Monday, a week after I had requested the treatment history and some others, I went to the medical records without being able to wait for the phone call hoping the documents were ready. Yet, a lady at the counter told me, ” Not Yet…probably tomorrow.” Disappointing, but telling myself, “One more day,” I left the office.
Tuesday, after chemo infusion and picking up some meds at the pharmacy, I headed to the medical records again. As I gave the medical ID card at the counter, a lady looked at the computer and then left for the back. “Finally!” I thought. She came back with a thick blown envelop and gave it to me. It was heavy. Do I have to fax all of this? –I wondered. I sat at a chair and opened the envelop. The top page of the thick stapled documents said ” OUTPATIENT DIAGNOSTIC IMAGING” It was a report of an ultrasound dated on 8/4’16. I turned the page. Still I see the block letters saying “OUTPATIENT DIAGNOSTIC IMAGING” . It was a CT report I had in May. I flipped through about 100 pages of the documents. All of them said, “”OUTPATIENT DIAGNOSTIC IMAGING” and there was neither the treatment history nor the ECHO report which I needed. I looked again the inside of the envelop, and found a small envelop, which looked like a CD inside. I opened it anyway and then found a copy of the medical record request sheet enclosed.
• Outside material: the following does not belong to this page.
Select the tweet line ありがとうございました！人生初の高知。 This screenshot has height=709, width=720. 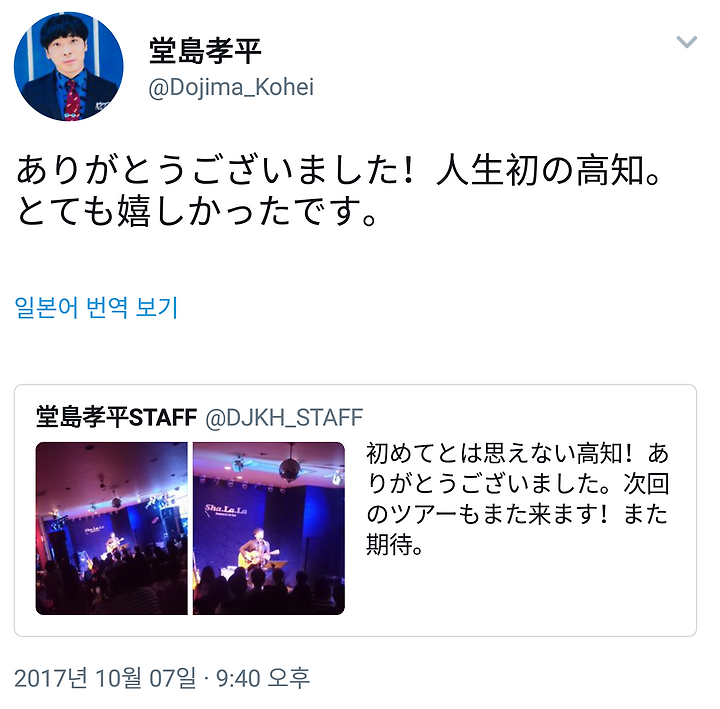(339, 171)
On the sheet I put several check marks, I noticed someone added extra circle on ” Diagnostic Images.” Last week when I came to request the records, I handed a copy of the NCI medical information request list, but that copy was not included in the envelop.
I started being overwhelmed that I didn’t even feel like to go back to the counter and ask the question. I had been eagerly waiting for this useless package feeling like a day were a thousand falls. I had blamed the NCI trial nurse specialist for losing the fist hand medical information, but probably from the beginning, the treatment history was not included because of the same mistake.
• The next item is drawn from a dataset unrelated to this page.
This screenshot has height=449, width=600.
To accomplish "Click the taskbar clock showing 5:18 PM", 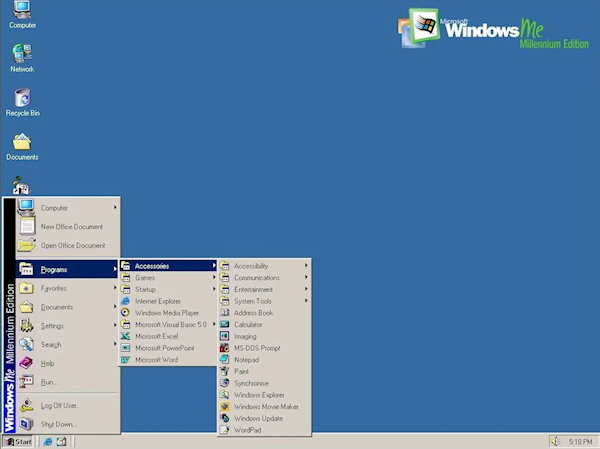I will 580,441.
What should I do? I am here at the medical records because the oncologist sent me to request all needed information for the vaccine trial. Yet even if I request it again, I am afraid that here they won’t be able to make such a specific document. I took out the iPad and emailed my oncologist for help.
Will she help me faxing the needed information or send me again to the medical records? How many more days will it take to receive her reply?—I don”t know.
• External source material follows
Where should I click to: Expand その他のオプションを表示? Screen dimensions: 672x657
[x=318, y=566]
I recalled the middle school chemistry tests I failed over and over though I studied hard. Now I feel the same. I feel like I will never reach the vaccine.
I opened the email again and started topping the keyboard. This time to God. The Bible says, ” Don’t worry about anything; instead, pray about everything.” (Philippians 4:6) My way of praying is emailing God.
” Heavenly Father, Please rescue me! I keep failing and now I get insane. …” I typed what I felt straightly. ” In Jesus name, amen.” I finished the email and hit the garbage icon.